+++ Information supplied +++
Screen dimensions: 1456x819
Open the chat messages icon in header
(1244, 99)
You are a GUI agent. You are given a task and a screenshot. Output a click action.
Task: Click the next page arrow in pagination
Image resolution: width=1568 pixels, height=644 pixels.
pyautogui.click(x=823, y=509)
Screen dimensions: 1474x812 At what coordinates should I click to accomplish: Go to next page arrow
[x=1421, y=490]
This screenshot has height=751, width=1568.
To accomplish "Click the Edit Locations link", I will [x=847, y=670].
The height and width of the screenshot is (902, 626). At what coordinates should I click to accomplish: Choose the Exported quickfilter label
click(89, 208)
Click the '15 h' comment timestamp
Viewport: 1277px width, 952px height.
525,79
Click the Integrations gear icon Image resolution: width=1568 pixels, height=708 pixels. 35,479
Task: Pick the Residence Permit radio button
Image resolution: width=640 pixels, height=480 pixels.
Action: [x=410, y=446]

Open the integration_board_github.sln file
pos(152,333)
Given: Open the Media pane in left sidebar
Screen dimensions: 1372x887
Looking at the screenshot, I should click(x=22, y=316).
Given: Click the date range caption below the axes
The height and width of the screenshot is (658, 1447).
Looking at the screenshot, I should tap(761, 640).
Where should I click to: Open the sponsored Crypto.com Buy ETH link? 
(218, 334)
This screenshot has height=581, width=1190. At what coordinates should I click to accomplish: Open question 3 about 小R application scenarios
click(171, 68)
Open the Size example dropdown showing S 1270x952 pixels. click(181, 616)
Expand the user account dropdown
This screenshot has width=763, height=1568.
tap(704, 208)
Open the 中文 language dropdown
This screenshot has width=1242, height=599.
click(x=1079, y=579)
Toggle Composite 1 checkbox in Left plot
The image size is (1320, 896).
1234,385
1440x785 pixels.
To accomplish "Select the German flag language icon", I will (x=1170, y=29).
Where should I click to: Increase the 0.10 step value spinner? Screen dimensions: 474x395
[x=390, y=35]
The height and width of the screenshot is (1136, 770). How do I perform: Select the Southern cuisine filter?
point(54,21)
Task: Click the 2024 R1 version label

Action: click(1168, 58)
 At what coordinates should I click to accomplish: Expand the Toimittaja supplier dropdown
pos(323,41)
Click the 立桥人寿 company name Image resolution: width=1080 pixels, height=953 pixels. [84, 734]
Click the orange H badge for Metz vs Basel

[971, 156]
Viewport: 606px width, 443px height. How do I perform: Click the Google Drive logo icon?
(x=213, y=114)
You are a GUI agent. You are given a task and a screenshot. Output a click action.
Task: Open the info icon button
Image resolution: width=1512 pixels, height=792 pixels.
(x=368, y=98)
+++
> _Written instruction_: Quote all of the data above verbatim, keeping every line and character unchanged.

> _Written reply_:
Screen dimensions: 1456x819
Open the chat messages icon in header
(1244, 99)
You are a GUI agent. You are given a task and a screenshot. Output a click action.
Task: Click the next page arrow in pagination
Image resolution: width=1568 pixels, height=644 pixels.
pyautogui.click(x=823, y=509)
Screen dimensions: 1474x812 At what coordinates should I click to accomplish: Go to next page arrow
[x=1421, y=490]
This screenshot has height=751, width=1568.
To accomplish "Click the Edit Locations link", I will [x=847, y=670].
The height and width of the screenshot is (902, 626). At what coordinates should I click to accomplish: Choose the Exported quickfilter label
click(89, 208)
Click the '15 h' comment timestamp
Viewport: 1277px width, 952px height.
525,79
Click the Integrations gear icon Image resolution: width=1568 pixels, height=708 pixels. 35,479
Task: Pick the Residence Permit radio button
Image resolution: width=640 pixels, height=480 pixels.
Action: [x=410, y=446]

Open the integration_board_github.sln file
pos(152,333)
Given: Open the Media pane in left sidebar
Screen dimensions: 1372x887
Looking at the screenshot, I should click(x=22, y=316).
Given: Click the date range caption below the axes
The height and width of the screenshot is (658, 1447).
Looking at the screenshot, I should tap(761, 640).
Where should I click to: Open the sponsored Crypto.com Buy ETH link? 
(218, 334)
This screenshot has height=581, width=1190. At what coordinates should I click to accomplish: Open question 3 about 小R application scenarios
click(171, 68)
Open the Size example dropdown showing S 1270x952 pixels. click(181, 616)
Expand the user account dropdown
This screenshot has width=763, height=1568.
tap(704, 208)
Open the 中文 language dropdown
This screenshot has width=1242, height=599.
click(x=1079, y=579)
Toggle Composite 1 checkbox in Left plot
The image size is (1320, 896).
1234,385
1440x785 pixels.
To accomplish "Select the German flag language icon", I will (x=1170, y=29).
Where should I click to: Increase the 0.10 step value spinner? Screen dimensions: 474x395
[x=390, y=35]
The height and width of the screenshot is (1136, 770). How do I perform: Select the Southern cuisine filter?
point(54,21)
Task: Click the 2024 R1 version label

Action: click(1168, 58)
 At what coordinates should I click to accomplish: Expand the Toimittaja supplier dropdown
pos(323,41)
Click the 立桥人寿 company name Image resolution: width=1080 pixels, height=953 pixels. [84, 734]
Click the orange H badge for Metz vs Basel

[971, 156]
Viewport: 606px width, 443px height. How do I perform: Click the Google Drive logo icon?
(x=213, y=114)
You are a GUI agent. You are given a task and a screenshot. Output a click action.
Task: Open the info icon button
Image resolution: width=1512 pixels, height=792 pixels.
(x=368, y=98)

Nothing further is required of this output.